# Plane in vector

• Feb 1st 2013, 09:43 PM
Tutu
Plane in vector
Find the distance from Q(3,1,-2) to the YOZ plane.

I don't really understand the concept of the plane, I know it is where x intersect the vector z which is coming straight out of the page but then, isn't the YOZ plane's coordinates equal to the origin's?

• Feb 1st 2013, 10:30 PM
chiro
Re: Plane in vector
Hey Tutu.

A plane equation is given by n . (r - r0) = 0 where r0 is a specific point on the plane and n is a plane normal.

Calculating n . (p - r0) will give the distance to the plane.

The concept of a plane is simply a flat object in so many dimensions that satisfy the above formula.

If the distance is less than zero its below the plane, if its positive its above and if its zero its on the plane.

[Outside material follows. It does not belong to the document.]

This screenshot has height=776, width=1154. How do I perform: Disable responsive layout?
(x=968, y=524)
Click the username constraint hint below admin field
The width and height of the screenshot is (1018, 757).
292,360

The plane equation can be understood intuitively by considering that a vector is orthogonal to a normal when the inner product is zero.

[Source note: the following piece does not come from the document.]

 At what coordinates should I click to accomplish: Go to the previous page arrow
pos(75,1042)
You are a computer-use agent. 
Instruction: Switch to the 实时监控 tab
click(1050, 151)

Expanding n . (r - r0) = n . r - n . r0 shows that we adjust the plane by considering how its "shifted" from the origin and this term is in the n . r0 term: If the origin was on the plane then it would be zero and the plane equation would be n . r = 0.
• Feb 1st 2013, 10:46 PM
Tutu
Re: Plane in vector
I think I get what a plane is..but I still cannot apply this to the question..
• Feb 1st 2013, 10:48 PM
chiro
Re: Plane in vector
Take a look at my response above: The distance is n . (p - p0) where n is the plane normal, p is the point you are checking (i.e. the Q vector) and p0 is an existing point on the plane.
• Feb 1st 2013, 11:26 PM
Tutu
Re: Plane in vector
I understand that, I don't know the value of the existing point on the plane and the plane normal? As for the Q vector, am I to sub all components into p?
• Feb 2nd 2013, 05:52 AM
Plato
Re: Plane in vector
Quote:

Originally Posted by Tutu
Find the distance from Q(3,1,-2) to the YOZ plane.

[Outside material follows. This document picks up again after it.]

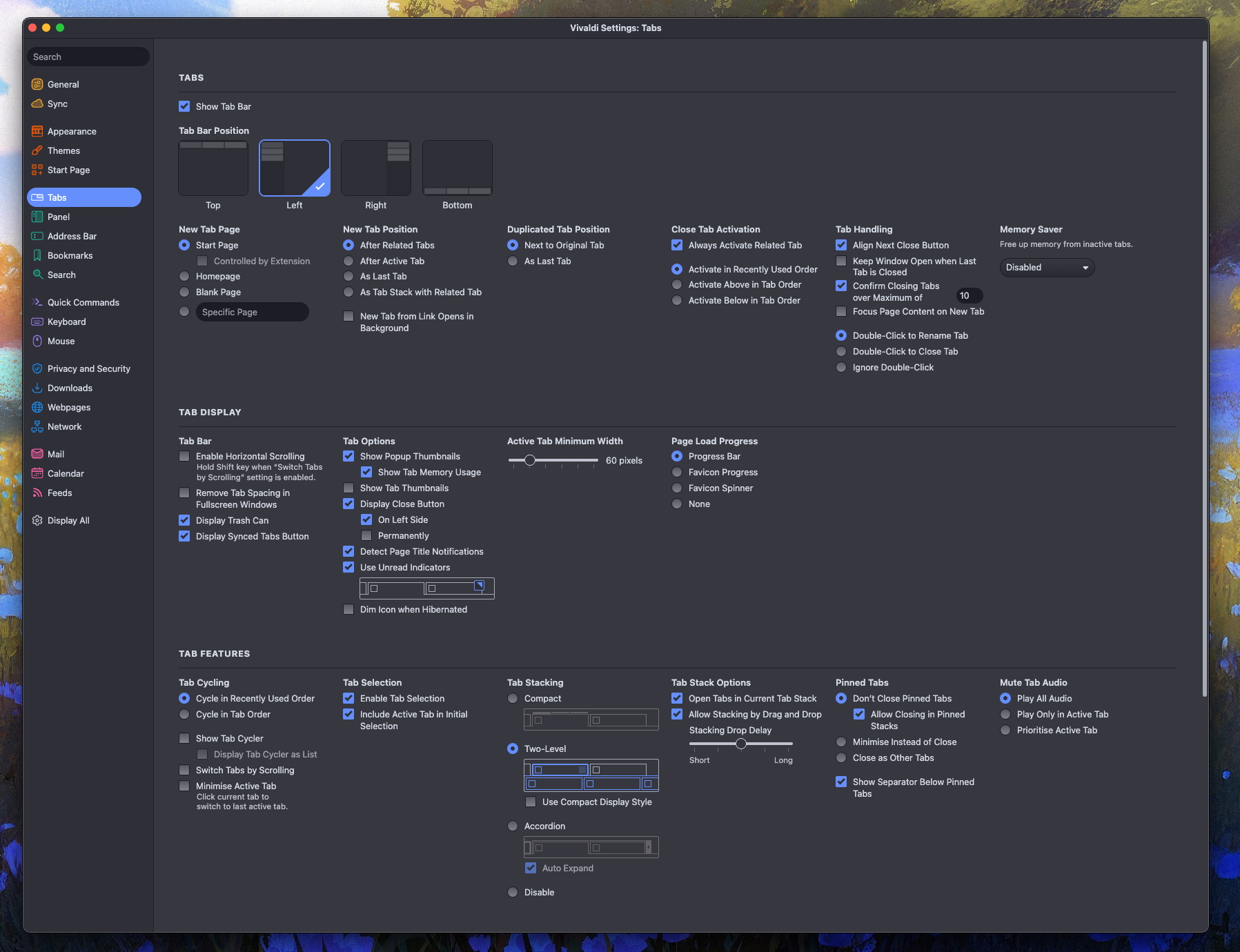
Task: Open the Downloads settings section
Action: 69,388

If we take this question at face value, then $\displaystyle YOZ$ stands for what is most commonly called the $\displaystyle yz\text{-plane}$.

If that is correct then the distance from $\displaystyle Q\text{ to }YOZ=3$.

In general, if $\displaystyle Q: (a,b,c)$ the distance from $\displaystyle Q\text{ to }YOZ=|a|$.

The distance from $\displaystyle Q\text{ to }XOZ=|b|$.

The distance from $\displaystyle Q\text{ to }XOY=|c|$.